Exercise: Using the data below, return the stretch from the line that contains "The image size is (1547, 784)." through the line that contains "Task: Open the 맥도날드 같이 시켜드실분! card", both included, exactly as it stands and nothing beyond it.

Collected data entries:
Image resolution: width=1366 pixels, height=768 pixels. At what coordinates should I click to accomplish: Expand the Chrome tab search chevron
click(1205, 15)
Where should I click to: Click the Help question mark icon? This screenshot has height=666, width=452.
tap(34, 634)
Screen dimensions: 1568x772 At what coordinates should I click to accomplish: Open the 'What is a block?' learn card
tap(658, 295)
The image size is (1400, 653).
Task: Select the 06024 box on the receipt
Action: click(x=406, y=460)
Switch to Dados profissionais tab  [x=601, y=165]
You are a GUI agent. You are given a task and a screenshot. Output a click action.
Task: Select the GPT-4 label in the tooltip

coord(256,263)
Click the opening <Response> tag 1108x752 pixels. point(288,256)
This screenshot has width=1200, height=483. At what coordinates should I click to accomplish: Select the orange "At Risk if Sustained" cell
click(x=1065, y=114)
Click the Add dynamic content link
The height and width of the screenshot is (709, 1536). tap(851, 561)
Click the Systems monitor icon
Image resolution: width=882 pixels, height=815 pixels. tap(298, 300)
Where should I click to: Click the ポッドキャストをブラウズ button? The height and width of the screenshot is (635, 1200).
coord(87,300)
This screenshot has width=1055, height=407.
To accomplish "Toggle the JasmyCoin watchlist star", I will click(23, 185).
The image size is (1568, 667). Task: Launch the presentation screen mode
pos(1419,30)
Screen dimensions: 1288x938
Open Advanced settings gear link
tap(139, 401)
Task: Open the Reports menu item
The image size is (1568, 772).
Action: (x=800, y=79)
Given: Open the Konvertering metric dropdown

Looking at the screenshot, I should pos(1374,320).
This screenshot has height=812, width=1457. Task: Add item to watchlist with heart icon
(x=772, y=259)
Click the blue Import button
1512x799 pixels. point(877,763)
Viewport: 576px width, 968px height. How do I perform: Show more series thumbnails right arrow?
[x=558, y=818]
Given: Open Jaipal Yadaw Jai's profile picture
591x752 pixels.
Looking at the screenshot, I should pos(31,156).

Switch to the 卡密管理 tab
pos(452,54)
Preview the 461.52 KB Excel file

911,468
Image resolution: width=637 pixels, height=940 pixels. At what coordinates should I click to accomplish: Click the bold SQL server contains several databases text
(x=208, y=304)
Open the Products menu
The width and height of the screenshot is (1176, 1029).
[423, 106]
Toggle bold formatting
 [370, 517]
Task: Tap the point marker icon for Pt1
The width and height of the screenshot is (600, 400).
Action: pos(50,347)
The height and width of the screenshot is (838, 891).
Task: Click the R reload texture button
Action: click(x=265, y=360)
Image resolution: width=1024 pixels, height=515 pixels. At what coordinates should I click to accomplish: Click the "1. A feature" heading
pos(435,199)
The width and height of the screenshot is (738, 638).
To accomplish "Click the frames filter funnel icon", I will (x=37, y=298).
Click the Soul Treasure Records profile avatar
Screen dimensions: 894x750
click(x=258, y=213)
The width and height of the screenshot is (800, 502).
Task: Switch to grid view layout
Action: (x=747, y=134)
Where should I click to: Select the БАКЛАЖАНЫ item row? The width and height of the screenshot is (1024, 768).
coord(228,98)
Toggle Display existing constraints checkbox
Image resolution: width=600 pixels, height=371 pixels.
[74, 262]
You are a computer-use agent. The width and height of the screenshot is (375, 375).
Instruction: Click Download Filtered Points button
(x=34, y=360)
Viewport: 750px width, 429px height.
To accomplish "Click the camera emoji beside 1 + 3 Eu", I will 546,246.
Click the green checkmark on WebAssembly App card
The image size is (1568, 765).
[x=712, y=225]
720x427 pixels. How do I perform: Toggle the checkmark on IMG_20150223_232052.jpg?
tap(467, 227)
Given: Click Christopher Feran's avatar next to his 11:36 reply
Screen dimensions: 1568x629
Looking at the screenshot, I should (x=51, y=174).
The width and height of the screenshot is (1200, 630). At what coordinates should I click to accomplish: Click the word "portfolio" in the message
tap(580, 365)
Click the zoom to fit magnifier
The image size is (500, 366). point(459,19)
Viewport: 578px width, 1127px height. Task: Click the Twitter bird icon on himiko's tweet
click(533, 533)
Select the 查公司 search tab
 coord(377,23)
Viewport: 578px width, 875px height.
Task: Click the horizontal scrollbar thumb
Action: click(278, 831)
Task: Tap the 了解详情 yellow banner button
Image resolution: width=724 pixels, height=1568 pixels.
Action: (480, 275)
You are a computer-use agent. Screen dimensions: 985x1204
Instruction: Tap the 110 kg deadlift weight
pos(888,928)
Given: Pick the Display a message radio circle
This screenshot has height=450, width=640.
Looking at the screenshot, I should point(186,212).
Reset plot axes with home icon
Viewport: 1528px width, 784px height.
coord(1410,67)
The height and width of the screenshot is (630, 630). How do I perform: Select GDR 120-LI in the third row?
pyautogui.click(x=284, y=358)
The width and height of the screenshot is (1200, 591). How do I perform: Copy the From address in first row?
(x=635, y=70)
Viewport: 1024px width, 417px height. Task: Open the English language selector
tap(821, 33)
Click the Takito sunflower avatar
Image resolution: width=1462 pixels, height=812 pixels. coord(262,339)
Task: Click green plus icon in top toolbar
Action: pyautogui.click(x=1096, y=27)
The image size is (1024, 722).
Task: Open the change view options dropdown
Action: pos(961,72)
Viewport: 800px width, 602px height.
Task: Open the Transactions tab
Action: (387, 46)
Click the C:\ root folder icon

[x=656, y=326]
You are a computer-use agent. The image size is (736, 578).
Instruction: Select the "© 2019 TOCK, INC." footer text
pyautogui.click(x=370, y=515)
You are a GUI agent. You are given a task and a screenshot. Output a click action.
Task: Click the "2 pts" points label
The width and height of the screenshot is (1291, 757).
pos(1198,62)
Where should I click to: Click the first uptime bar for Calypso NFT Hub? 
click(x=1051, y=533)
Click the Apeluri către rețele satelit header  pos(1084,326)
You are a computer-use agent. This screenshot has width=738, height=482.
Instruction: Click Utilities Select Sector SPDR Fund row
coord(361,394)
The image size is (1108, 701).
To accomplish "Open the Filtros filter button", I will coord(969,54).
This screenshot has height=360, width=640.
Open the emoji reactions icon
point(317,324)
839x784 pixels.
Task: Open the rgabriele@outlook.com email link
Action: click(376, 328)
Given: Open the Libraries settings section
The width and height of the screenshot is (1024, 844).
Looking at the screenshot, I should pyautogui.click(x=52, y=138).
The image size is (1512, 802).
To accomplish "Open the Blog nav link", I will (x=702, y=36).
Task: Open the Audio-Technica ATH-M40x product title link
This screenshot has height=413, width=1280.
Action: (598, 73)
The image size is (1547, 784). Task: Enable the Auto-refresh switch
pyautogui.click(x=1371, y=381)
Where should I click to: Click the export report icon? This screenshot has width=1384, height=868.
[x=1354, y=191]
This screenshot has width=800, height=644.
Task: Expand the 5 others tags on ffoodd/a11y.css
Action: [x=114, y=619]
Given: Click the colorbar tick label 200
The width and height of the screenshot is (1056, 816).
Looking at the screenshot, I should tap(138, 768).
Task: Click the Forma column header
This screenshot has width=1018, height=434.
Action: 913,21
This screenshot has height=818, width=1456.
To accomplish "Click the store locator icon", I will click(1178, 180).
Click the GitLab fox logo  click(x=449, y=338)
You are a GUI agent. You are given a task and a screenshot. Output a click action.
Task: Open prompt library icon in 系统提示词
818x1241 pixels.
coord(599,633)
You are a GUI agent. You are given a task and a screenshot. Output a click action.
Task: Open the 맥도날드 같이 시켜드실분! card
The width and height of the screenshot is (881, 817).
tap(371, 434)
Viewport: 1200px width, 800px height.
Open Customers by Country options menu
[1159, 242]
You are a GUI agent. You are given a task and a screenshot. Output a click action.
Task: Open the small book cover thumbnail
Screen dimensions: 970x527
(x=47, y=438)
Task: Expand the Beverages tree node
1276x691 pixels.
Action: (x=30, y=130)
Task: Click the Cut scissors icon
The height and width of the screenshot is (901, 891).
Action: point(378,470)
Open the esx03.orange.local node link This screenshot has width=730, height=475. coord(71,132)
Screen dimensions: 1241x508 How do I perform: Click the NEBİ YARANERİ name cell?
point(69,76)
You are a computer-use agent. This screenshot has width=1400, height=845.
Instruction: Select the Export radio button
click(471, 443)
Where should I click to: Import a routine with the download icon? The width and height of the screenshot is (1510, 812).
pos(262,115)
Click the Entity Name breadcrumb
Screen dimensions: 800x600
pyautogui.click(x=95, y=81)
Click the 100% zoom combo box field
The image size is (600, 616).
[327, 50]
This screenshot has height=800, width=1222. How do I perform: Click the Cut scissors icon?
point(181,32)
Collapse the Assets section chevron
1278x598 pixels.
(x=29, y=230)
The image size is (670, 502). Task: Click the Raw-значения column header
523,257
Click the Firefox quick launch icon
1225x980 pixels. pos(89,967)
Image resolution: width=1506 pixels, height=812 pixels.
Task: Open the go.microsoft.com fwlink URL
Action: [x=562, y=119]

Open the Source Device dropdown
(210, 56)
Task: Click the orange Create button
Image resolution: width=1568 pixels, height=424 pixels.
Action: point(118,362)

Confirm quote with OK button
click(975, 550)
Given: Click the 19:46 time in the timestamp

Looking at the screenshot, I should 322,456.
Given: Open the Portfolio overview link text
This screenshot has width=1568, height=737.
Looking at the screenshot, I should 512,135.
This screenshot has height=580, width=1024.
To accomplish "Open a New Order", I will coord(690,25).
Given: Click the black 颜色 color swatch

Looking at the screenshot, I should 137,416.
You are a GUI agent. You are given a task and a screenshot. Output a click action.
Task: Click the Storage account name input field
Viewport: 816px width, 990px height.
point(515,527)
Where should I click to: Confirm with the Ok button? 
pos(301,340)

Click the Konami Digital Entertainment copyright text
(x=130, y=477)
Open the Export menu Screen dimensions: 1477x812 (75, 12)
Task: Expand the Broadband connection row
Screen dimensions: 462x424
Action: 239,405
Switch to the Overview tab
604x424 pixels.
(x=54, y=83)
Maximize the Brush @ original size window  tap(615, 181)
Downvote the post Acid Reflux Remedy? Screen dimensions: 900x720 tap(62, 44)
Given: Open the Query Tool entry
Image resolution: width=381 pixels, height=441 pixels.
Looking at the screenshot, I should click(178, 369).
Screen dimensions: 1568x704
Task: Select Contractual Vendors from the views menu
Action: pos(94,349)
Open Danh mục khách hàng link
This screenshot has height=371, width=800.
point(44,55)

Answer section:
The image size is (1547, 784). Task: Enable the Auto-refresh switch
pyautogui.click(x=1371, y=381)
Where should I click to: Click the export report icon? This screenshot has width=1384, height=868.
[x=1354, y=191]
This screenshot has width=800, height=644.
Task: Expand the 5 others tags on ffoodd/a11y.css
Action: [x=114, y=619]
Given: Click the colorbar tick label 200
The width and height of the screenshot is (1056, 816).
Looking at the screenshot, I should tap(138, 768).
Task: Click the Forma column header
This screenshot has width=1018, height=434.
Action: 913,21
This screenshot has height=818, width=1456.
To accomplish "Click the store locator icon", I will click(1178, 180).
Click the GitLab fox logo  click(x=449, y=338)
You are a GUI agent. You are given a task and a screenshot. Output a click action.
Task: Open prompt library icon in 系统提示词
818x1241 pixels.
coord(599,633)
You are a GUI agent. You are given a task and a screenshot. Output a click action.
Task: Open the 맥도날드 같이 시켜드실분! card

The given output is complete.